MUMBAI (Reuters) – SoftBank Group is in talks to invest $35 million in Indian car service and repair firm GoMechanic, in what would be one of the Japanese investor’s smallest bets in India by its Vision Fund, which typically signs bigger cheques, two sources told Reuters.

SoftBank has for years been a prominent backer of Indian startups, investing close to $4 billion last year alone, according to data from Venture Intelligence. Its big-ticket investments include digital payments firm Paytm and online education firm Unacademy.

But investment industry executives say SoftBank has started taking a more measured approach to its investments after a global tech rout. Last month, its boss Masayoshi Son said SoftBank would invest much less this year than in 2021, following a record $26.2 billion quarterly loss at its Vision Fund on falling tech valuations.

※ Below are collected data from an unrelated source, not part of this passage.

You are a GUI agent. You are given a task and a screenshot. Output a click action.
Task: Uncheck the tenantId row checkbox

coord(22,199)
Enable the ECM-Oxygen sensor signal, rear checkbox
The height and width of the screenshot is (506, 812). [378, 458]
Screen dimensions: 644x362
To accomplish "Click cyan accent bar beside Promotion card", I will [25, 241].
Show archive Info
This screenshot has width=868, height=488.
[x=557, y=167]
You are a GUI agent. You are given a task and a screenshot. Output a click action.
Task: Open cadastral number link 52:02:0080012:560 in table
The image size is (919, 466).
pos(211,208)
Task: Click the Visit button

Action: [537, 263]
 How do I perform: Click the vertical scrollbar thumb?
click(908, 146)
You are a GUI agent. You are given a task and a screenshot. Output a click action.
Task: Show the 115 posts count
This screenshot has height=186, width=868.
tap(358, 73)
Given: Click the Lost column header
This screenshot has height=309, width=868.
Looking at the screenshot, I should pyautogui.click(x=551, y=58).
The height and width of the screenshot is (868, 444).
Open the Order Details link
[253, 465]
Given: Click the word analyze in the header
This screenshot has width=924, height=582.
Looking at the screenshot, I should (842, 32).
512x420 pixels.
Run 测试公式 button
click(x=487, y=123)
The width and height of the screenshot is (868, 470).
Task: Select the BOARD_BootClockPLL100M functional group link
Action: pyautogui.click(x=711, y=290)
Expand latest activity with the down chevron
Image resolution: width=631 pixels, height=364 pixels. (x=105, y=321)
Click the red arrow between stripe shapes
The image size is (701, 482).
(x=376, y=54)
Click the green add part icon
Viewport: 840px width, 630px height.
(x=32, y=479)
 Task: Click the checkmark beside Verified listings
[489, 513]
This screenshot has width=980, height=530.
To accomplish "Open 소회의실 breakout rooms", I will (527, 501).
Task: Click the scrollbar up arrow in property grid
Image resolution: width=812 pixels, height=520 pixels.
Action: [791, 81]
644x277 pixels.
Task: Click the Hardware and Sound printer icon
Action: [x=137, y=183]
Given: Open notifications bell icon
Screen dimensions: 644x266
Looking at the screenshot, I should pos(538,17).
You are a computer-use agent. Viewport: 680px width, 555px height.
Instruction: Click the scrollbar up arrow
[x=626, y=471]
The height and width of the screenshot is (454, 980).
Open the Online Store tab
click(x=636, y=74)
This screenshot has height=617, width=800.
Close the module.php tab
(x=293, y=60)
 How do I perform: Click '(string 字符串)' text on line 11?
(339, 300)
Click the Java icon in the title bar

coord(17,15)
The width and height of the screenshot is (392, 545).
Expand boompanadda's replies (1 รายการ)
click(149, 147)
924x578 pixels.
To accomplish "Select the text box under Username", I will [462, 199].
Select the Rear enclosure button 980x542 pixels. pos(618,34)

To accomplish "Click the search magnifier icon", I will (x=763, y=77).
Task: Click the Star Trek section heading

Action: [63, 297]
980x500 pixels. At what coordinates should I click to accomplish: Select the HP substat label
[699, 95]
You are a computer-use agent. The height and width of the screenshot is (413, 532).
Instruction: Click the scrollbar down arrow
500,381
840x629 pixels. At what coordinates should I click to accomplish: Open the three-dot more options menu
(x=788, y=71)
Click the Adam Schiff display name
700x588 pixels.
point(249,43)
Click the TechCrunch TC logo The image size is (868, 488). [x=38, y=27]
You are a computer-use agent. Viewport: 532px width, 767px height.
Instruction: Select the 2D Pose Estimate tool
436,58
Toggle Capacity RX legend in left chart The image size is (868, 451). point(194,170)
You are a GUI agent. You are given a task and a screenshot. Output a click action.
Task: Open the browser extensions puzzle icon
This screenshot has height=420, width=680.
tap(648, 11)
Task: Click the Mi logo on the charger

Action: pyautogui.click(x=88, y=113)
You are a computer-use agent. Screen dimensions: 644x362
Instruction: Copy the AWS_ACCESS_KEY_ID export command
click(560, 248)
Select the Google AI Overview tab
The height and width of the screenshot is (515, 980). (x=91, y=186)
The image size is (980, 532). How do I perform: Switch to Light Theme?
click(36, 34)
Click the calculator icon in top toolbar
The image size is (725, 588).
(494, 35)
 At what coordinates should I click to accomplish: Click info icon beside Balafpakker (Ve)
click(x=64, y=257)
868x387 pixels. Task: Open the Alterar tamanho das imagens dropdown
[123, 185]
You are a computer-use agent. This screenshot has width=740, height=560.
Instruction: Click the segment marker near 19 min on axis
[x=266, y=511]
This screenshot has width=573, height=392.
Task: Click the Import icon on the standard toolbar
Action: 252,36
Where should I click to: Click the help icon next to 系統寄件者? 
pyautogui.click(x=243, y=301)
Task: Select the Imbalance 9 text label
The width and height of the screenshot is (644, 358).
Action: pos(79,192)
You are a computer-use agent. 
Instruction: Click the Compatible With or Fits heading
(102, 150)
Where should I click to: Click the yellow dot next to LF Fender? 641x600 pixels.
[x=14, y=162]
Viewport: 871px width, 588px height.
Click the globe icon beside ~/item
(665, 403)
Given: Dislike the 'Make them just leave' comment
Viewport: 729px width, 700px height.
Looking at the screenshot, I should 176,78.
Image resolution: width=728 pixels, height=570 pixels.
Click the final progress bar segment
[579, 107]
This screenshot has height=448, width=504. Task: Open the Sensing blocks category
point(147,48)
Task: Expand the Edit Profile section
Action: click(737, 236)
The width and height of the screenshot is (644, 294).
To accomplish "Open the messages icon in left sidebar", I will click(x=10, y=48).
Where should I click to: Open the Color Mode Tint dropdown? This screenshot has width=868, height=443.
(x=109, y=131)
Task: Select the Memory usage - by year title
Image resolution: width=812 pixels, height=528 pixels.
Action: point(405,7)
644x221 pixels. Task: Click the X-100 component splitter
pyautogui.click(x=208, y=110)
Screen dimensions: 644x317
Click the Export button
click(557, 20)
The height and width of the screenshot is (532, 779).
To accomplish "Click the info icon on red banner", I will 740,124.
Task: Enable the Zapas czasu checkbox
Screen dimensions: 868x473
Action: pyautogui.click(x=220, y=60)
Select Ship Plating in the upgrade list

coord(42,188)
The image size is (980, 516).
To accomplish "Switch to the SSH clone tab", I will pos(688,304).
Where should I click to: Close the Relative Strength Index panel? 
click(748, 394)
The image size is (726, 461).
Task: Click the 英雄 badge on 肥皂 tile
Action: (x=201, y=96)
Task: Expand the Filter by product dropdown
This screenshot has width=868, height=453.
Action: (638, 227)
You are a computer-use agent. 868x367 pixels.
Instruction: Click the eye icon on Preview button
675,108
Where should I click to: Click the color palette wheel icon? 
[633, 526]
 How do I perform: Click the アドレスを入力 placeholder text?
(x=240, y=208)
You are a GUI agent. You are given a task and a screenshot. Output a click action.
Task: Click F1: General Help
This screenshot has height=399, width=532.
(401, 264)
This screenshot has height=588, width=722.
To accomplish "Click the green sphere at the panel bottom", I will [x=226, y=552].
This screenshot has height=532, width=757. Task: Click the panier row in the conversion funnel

Vision Fund’s early-stage talks with GoMechanic are being held around a valuation of $600-700 million, with Malaysian sovereign fund Khazanah and existing investor Tiger Global also planning to invest in the $100 million funding round, said the two sources familiar with the matter, who declined to be named as the talks are private.

GoMechanic and SoftBank declined to comment, while Khazanah and Tiger Global did not respond to requests for comment. Bloomberg News has previously reported Khazanah’s interest in the funding round.

Founded in 2016, GoMechanic has serviced and repaired more than two million cars in India through its service centers, and says it costs 40% less than automakers’ own offerings.

SoftBank has been in discussions with GoMechanic for more than nine months and was initially uncomfortable with the Indian firm’s valuation request of $1 billion, said the first source.

GoMechanic was valued at $300 million last year, and currently has a gross annual revenue of around $40 million, the person added.

In May, two sources told Reuters that SoftBank’s Son had started telling executives to invest smaller sums at earlier stages to conserve cash. SoftBank’s second Vision Fund of $40 billion is smaller than its first $100 billion vehicle, leading it to be more conservative, they said.